Was zu tun ist
Schreibe aus dem Material die Zeilen von der Zeile mit „Switch to outline view in status bar“ bis einschließlich der Zeile mit „point(988,758)“ unverändert ab. Lass die Bilder in deiner Antwort weg.

Bereitgestelltes Material
»»

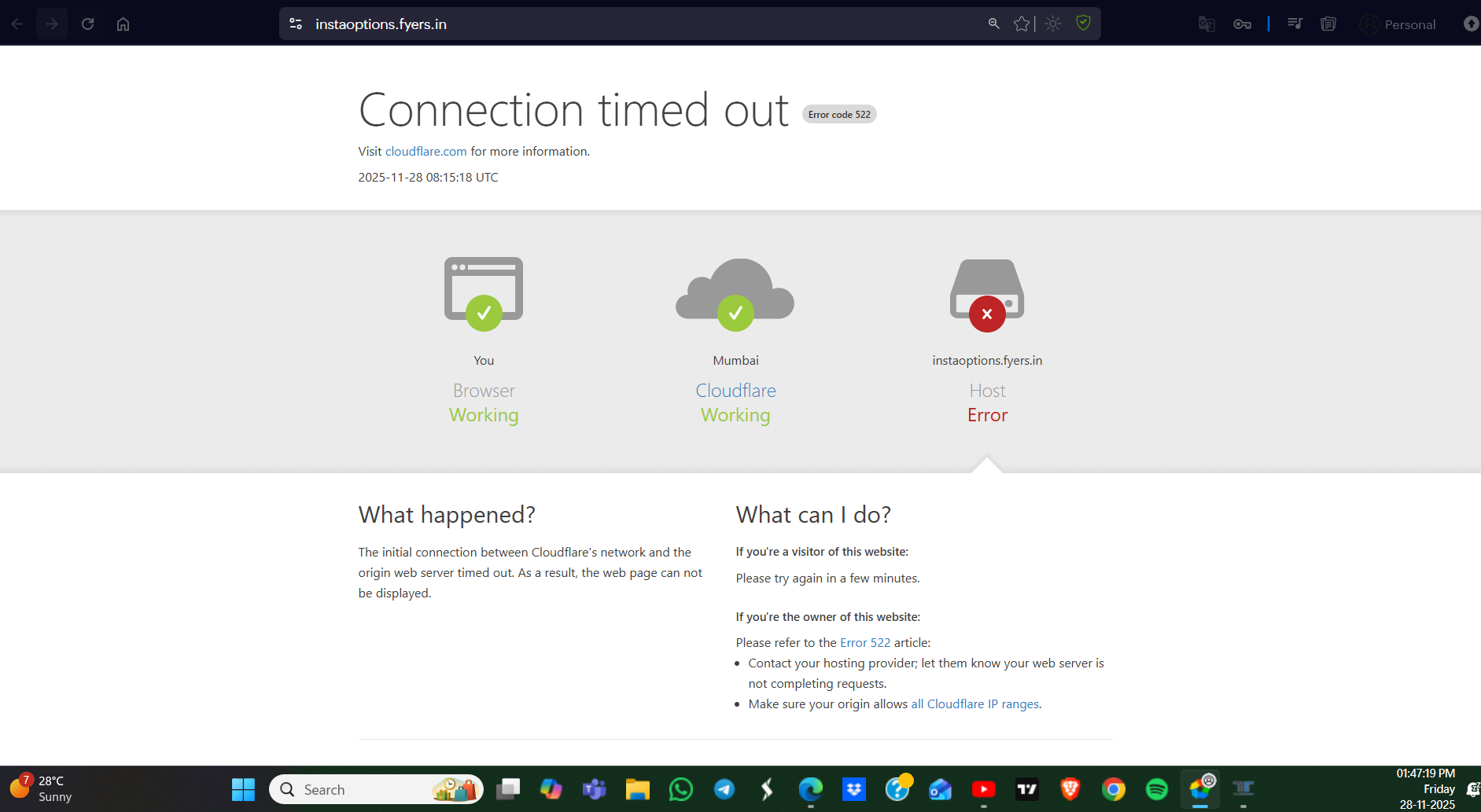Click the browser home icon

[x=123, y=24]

««
»»

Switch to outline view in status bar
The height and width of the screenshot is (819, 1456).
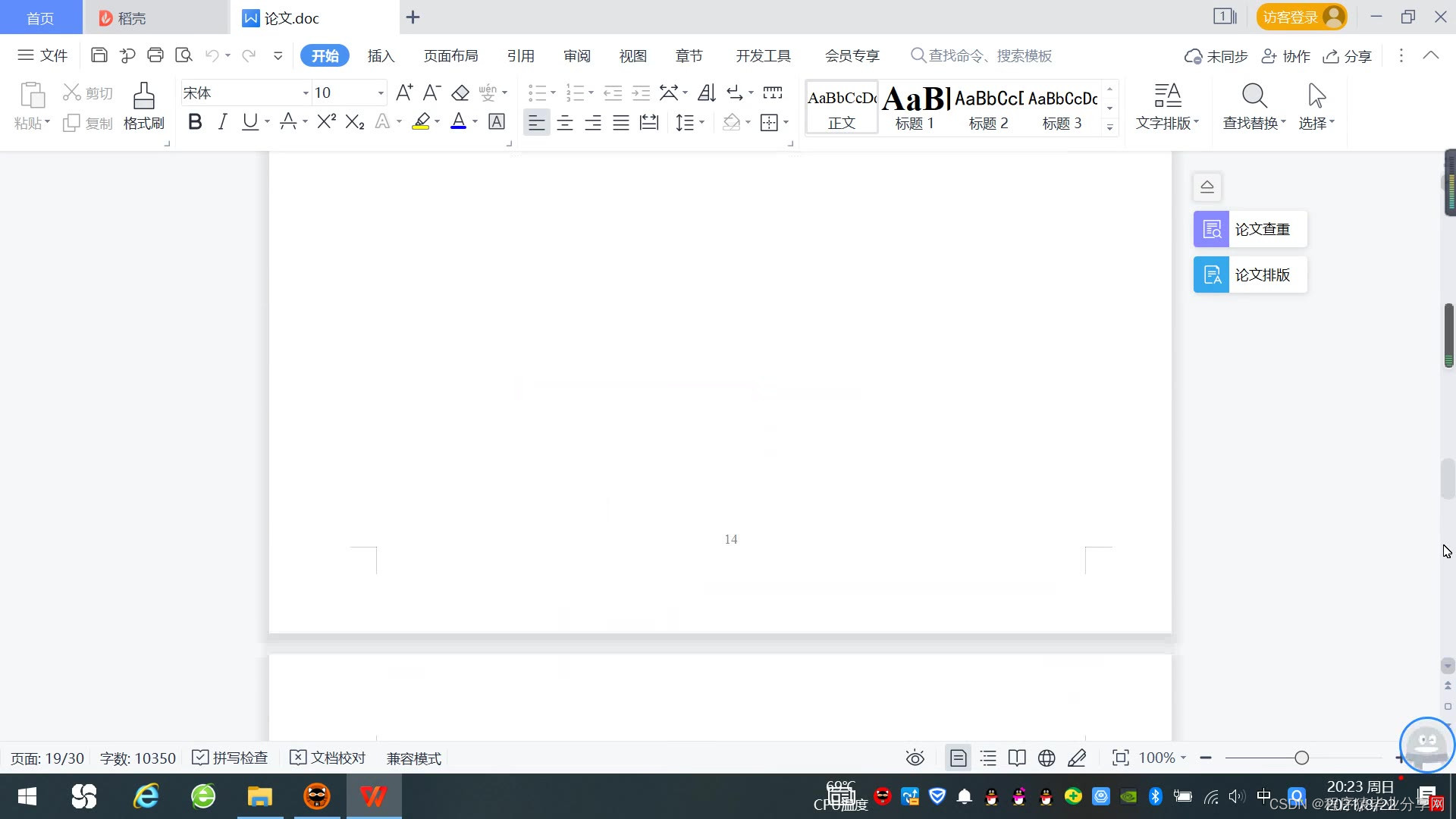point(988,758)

««
»»

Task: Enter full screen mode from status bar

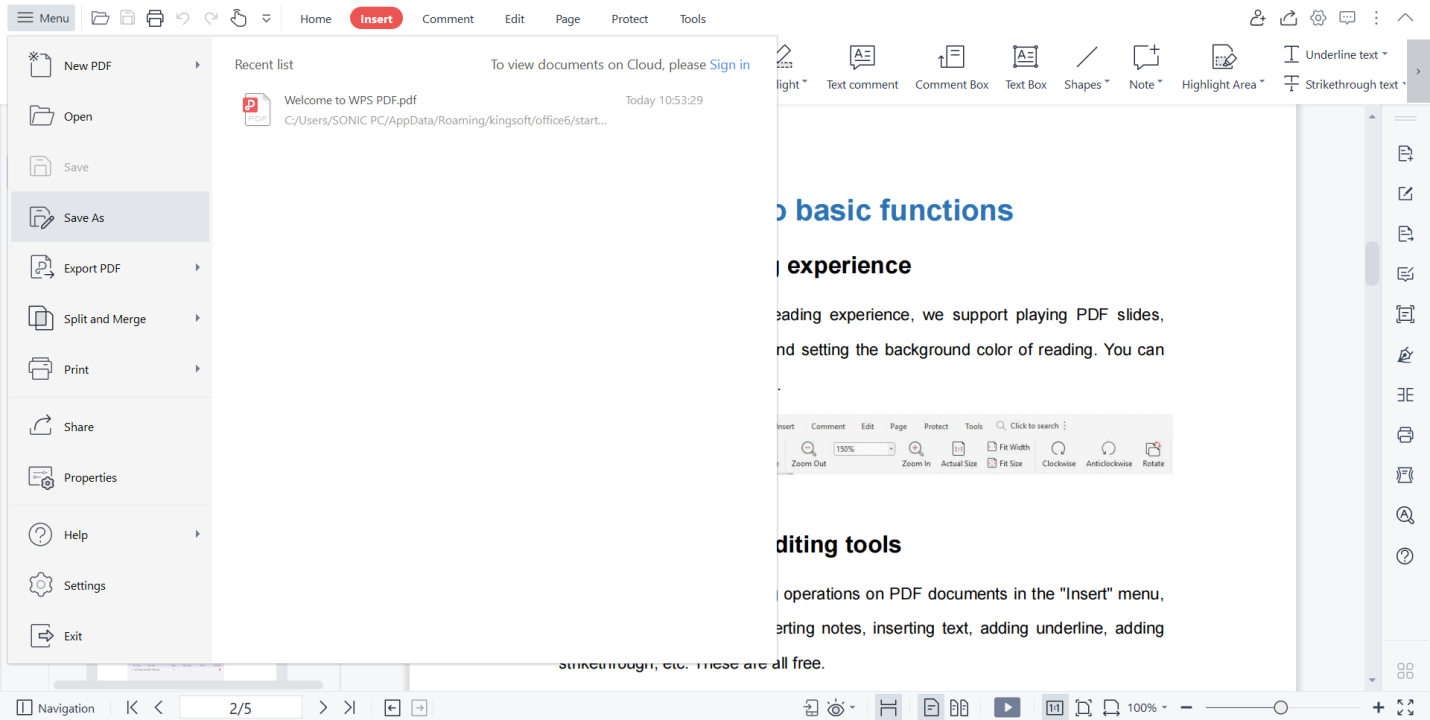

««

Schriftliche Antwort
Switch to outline view in status bar
The height and width of the screenshot is (819, 1456).
point(988,758)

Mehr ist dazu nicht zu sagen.